Вошла Клаша, опуская подоткнутую юбку.
— Слушай ударное задание! Все это барахло — во двор и на мусор. Собирай ребятишек на субботник, и все подчистую на двор! А то начальника вон коза забодала. И железяки все эти, и печку — все!
— Да ты что! — спокойно улыбнулась Клаша. — Это не шкалик. Хозяйственная вещь — печка. Этак прокидається.
— Да у ней дыра в боку!
— Дырку можно залатать, а печка всегда пригодится. В газетах стращают: бить тревогу на всю Европу — война будет.
— И какая ты несознательная, Клашка! Погляди — Лия Акимовна. Уж какая мадам, а над барахлом не дрожит, как ты…

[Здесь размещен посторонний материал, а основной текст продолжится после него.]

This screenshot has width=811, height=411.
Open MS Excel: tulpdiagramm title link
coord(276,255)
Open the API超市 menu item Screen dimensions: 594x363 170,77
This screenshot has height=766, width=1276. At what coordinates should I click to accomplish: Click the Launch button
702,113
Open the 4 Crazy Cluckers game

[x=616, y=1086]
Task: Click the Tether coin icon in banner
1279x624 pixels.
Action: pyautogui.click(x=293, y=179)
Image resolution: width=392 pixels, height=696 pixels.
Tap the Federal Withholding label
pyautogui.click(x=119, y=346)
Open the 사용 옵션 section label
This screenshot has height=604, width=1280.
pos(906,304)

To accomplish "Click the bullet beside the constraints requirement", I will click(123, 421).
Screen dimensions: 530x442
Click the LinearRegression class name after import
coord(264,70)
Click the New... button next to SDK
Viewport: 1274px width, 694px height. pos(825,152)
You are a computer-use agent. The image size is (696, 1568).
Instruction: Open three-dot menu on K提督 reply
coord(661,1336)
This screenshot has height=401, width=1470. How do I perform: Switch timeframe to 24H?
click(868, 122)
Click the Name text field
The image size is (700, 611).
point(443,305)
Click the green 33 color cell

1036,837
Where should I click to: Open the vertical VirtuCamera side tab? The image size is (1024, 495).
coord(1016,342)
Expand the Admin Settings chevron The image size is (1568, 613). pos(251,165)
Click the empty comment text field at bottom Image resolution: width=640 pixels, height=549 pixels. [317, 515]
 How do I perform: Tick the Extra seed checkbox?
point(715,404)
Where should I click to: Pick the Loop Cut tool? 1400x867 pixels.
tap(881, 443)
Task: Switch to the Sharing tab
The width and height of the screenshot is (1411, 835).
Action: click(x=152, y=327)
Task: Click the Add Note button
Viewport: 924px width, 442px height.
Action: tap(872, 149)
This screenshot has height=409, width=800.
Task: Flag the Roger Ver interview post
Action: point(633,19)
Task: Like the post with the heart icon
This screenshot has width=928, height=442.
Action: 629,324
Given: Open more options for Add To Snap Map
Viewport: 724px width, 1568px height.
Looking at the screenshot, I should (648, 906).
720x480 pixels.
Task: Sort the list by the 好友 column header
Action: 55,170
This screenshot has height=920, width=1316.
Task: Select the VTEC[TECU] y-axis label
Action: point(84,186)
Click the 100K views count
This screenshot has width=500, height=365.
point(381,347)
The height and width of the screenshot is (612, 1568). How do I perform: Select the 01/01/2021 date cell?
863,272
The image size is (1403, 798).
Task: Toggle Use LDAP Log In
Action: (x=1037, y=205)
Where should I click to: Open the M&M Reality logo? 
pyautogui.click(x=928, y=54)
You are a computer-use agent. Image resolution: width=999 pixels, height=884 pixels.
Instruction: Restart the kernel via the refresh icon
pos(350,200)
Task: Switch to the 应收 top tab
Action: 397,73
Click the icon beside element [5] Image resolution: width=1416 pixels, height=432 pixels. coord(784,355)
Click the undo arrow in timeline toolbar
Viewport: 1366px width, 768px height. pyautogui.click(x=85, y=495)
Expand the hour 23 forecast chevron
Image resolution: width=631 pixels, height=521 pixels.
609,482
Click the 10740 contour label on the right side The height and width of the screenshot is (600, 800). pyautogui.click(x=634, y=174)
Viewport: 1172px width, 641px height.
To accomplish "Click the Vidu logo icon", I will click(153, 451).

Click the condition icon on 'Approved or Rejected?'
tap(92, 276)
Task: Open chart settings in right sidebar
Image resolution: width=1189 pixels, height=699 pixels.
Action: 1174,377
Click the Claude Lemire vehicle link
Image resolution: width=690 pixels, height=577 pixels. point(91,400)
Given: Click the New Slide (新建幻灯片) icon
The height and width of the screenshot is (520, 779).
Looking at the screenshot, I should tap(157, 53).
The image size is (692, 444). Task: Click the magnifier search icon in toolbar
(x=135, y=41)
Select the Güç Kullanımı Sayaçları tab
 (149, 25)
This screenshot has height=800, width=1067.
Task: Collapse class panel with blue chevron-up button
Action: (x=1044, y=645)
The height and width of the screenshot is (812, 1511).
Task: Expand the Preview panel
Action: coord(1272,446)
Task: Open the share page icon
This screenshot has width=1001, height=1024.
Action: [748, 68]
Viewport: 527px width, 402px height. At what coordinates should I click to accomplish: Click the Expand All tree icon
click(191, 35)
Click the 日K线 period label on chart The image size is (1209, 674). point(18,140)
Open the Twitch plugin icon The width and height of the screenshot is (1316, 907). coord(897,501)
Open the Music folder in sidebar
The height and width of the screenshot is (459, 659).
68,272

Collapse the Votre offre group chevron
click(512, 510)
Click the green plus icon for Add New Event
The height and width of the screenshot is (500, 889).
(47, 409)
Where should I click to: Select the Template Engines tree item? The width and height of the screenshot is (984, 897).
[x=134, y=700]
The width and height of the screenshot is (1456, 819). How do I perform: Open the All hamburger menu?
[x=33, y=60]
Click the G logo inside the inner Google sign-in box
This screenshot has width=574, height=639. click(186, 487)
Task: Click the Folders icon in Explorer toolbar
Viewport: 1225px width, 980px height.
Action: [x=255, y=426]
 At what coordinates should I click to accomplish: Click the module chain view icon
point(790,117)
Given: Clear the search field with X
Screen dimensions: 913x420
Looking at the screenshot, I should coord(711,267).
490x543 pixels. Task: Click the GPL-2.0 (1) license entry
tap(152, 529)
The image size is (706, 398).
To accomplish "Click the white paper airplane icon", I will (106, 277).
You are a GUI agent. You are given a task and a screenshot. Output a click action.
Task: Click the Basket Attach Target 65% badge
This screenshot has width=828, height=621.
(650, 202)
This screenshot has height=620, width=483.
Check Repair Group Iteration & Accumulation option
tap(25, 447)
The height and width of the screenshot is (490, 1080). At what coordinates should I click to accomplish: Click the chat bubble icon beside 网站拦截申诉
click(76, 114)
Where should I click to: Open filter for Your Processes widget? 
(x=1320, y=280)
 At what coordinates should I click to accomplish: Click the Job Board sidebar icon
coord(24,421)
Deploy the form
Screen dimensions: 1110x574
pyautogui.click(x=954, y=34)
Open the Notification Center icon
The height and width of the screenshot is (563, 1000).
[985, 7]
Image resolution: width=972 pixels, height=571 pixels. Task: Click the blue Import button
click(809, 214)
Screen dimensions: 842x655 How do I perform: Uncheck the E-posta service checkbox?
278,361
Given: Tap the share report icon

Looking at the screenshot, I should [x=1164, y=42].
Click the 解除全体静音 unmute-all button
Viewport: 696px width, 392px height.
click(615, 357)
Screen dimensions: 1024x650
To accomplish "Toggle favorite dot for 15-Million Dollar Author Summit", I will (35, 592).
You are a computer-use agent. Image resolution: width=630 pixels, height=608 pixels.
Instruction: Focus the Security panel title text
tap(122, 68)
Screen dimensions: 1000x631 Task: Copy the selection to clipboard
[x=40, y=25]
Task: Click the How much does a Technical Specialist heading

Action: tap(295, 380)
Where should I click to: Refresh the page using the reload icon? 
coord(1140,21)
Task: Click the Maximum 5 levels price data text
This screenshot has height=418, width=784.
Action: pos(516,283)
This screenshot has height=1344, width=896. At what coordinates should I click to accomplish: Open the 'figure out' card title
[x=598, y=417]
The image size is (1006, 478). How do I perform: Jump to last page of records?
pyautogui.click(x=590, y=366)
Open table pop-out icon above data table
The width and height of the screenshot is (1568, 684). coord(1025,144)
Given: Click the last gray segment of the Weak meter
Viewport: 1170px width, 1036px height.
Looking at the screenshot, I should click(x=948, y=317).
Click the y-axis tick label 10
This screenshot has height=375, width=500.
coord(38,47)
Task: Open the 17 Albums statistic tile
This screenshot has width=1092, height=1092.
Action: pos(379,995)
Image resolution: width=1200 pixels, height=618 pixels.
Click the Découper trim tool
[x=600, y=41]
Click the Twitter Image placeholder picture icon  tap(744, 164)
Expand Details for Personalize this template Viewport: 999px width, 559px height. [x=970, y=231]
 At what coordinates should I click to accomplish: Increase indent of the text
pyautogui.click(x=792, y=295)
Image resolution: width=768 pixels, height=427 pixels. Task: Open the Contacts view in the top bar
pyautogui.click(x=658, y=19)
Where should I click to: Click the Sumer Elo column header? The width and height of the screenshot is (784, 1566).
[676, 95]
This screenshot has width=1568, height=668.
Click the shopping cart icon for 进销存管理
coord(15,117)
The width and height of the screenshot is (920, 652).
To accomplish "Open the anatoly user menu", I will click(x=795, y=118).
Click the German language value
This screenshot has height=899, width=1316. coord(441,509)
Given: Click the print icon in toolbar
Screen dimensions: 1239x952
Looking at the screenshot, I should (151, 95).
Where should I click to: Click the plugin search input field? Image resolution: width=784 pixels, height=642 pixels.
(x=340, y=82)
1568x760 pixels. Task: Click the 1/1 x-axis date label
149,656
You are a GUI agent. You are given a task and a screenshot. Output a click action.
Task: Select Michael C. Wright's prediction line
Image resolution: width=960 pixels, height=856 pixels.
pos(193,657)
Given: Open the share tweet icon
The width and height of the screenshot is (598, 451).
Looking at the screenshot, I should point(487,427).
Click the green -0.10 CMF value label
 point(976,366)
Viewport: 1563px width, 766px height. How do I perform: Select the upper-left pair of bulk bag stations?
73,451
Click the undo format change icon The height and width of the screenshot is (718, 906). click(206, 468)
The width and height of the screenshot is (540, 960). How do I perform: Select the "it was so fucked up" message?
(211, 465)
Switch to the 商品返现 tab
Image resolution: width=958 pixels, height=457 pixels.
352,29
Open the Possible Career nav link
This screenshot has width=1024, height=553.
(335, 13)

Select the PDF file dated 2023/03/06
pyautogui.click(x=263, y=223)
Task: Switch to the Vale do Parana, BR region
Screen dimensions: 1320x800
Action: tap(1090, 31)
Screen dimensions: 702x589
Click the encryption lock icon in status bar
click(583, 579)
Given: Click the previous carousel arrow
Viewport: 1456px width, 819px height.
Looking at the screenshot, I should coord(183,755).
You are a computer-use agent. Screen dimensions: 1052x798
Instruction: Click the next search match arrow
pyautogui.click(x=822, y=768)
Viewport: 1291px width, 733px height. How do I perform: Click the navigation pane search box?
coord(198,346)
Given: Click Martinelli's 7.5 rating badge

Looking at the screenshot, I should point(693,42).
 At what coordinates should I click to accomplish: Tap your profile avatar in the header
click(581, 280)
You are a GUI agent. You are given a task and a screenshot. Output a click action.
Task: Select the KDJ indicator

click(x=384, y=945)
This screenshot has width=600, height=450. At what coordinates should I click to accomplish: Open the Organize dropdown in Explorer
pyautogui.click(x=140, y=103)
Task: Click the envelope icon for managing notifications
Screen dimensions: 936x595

— Поехал, — Клаша нахмурилась.
— Ну ладно, — потерял терпенье Роман Гаврилович. — Пускай. Сядешь в ванну, а вокруг тебя бутылки поплывут. Пускай!
— Вы что? Неужели по правде наладите? И душ?
— А как же! Пустишь дождик — и стой под ним, как прынцесса. И за баню не надо платить.
— Какая красота! У других во дворе ни у кого нет, а у нас — ванна. Даже совестно! Когда наладите, Иван Васильевич?
— Вынесешь барахло — в момент наладим! — пообещал Роман Гаврилович.
— Не шуми, Рома. Не тебя спрашивают.
— Дело в том, Клаша, — начал папа, — что колонка устроена по принципу паровозного котла. Внутри масса трубок. И надо определить, какие трубки разморожены, а какие нет. А это не так-то просто.
— Особенно без экспертизы профессора Пресса, — съязвил Роман Гаврилович. — Давай попробуем такую петрушку: зальем воду и подуем. Я стану дуть, а ты слушай, где забулькает.
— Башковитый у тебя мужичок, Клаша, — усмехнулся папа. Клаша зарделась, будто присвоила то, что ей не положено.
— По железному ремеслу только и башковитый, — стала она оправдываться. — А матрасу цены не понимает. Чего сперва — прибираться или воду носить?
— Вы, Клаша, носите воду, а я приберусь, — проговорил Славик отчаянно.
— Шел бы ты отсюда, — сказала она. — Перепачкаешься.
— Я… Я не перепачкаюсь… Я… только бумагу…
— Тебе что сказано? — строго сказал папа.
После этих слов полагалось уходить в детскую.
Но у Славика не было сил двинуться с места. Голова у него кружилась. Он не сводил глаз с топки. А Роман Гаврилович дул в дырки, и папа, уже не заботясь о рубашке, прильнул к железному кожуху и выслушивал колонку. Оба они вошли в азарт и забыли про Славика, потому что почти все трубки оказались целыми и только две протекали.
— А ты собрался управдому кланяться, — говорил Роман Гаврилович из-под потолка, заливая в колонку воду.
— Да разве он пойдет в домком, Иван Васильевич! — говорила Клаша, принимая пустое ведро. — У нас за полгода за квартиру не плачено!
— Вон в чем дело! — говорил папа. — А управдому придется все-таки поклониться. Трубок на полдюйма без него не достать.
— Ничего, — шумел Роман Гаврилович. — Свояк принесет. Знаешь небось Скавронова? Коли надо, не только трубки — паровоз с мастерских вынесет.
— Так я ему и позволю с ворованным приходить, — одернула мужа Клаша. — Гляди не выдумывай.
И полезла за бумагами в колонку.
— Не надо! — сказал Славик хрипло.
— Чего не надо? — обернулась Настя.
— Бумагу… не надо… Во-первых, бутылки надо…
— Гляди-ка! Учить вздумал!
Она осторожно выгребла на пол мятые листочки. Вслед за мелкими казенными бумажками появились документы, написанные на обороте плакатов и афиш, обрывок какого-то письма.
— Вон бумага была — батист, — сказала Клаша. — Теперь и не бывает такой.
— Ну, барахольщица! — весело возмутился Роман Гаврилович. — Вся, как есть, с головы до пяток закидана родимыми пятнами.
— Постой, сынок… Рома! Погляди-ка, чего написано…
Роман Гаврилович балансировал на борту ванны.
Читать в таком положении было неловко, но испуг Клаши удивил его и, придерживаясь за трубу, он взял листочек.
— Не забудь обозначить дефектные трубки, — предупредил его папа. — Заткни их чем-нибудь, что ли…
— Обожди с трубками… Знаешь, кто писал?